• Dataset extract:
▼

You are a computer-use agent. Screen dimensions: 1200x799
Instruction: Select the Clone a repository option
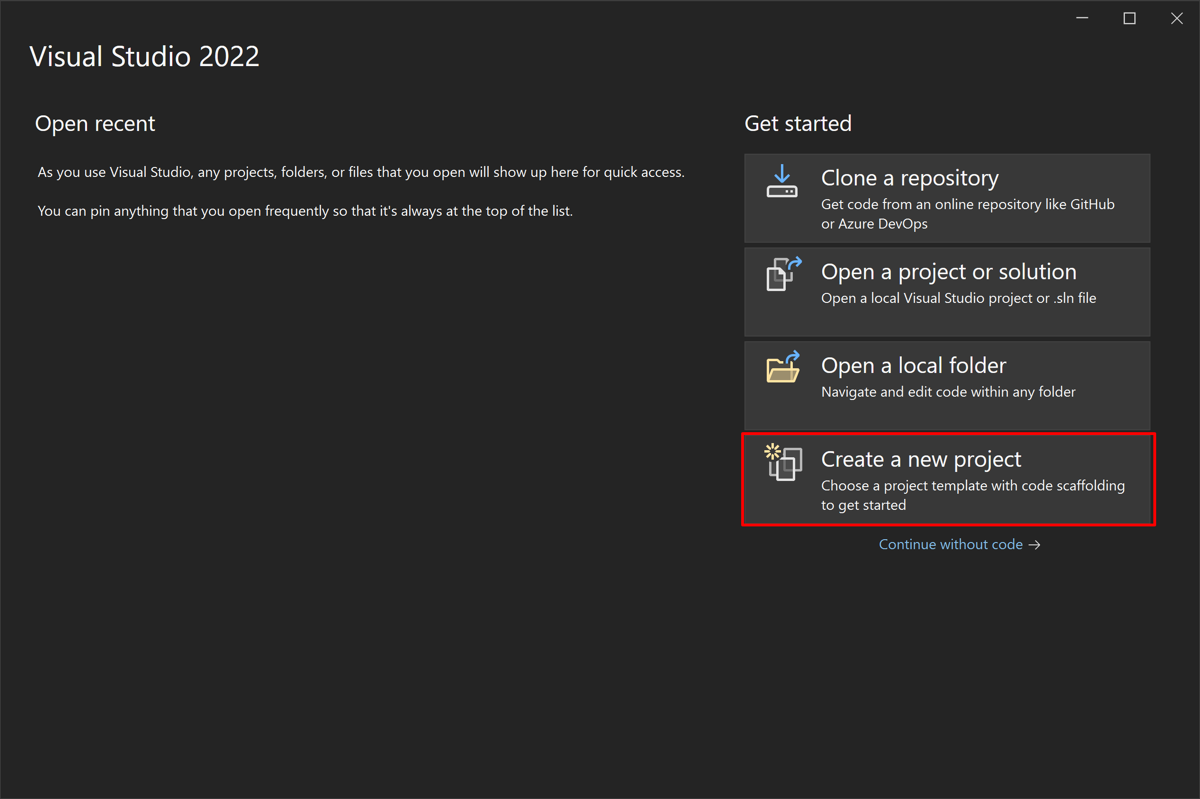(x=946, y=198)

▲
▼

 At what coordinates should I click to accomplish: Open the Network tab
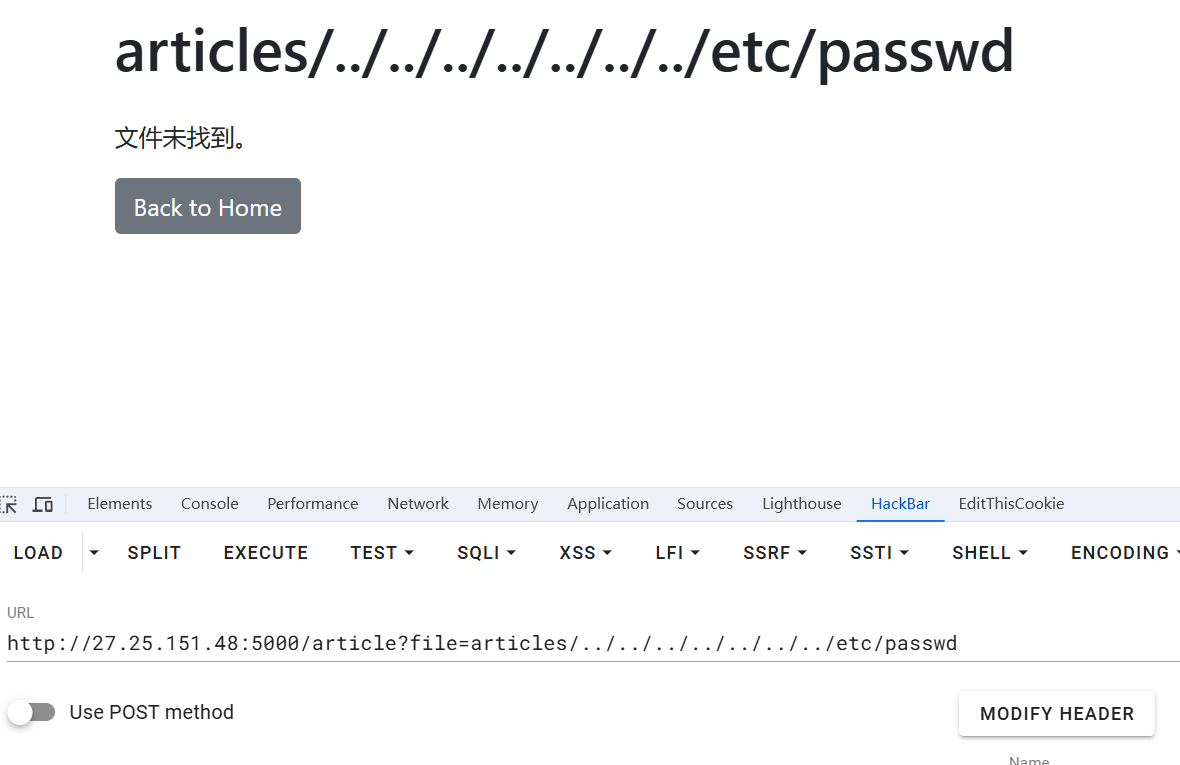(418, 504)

▲

• Exercise directions: Recast the stretch from the line containing "You are a computer-use" through the line containing "(x=946, y=198)" as a JSON list of strings, one string per line, with blank lines left out. Leave the pictures out of the answer.

• Exercise solution:
[
  "You are a computer-use agent. Screen dimensions: 1200x799",
  "Instruction: Select the Clone a repository option",
  "(x=946, y=198)"
]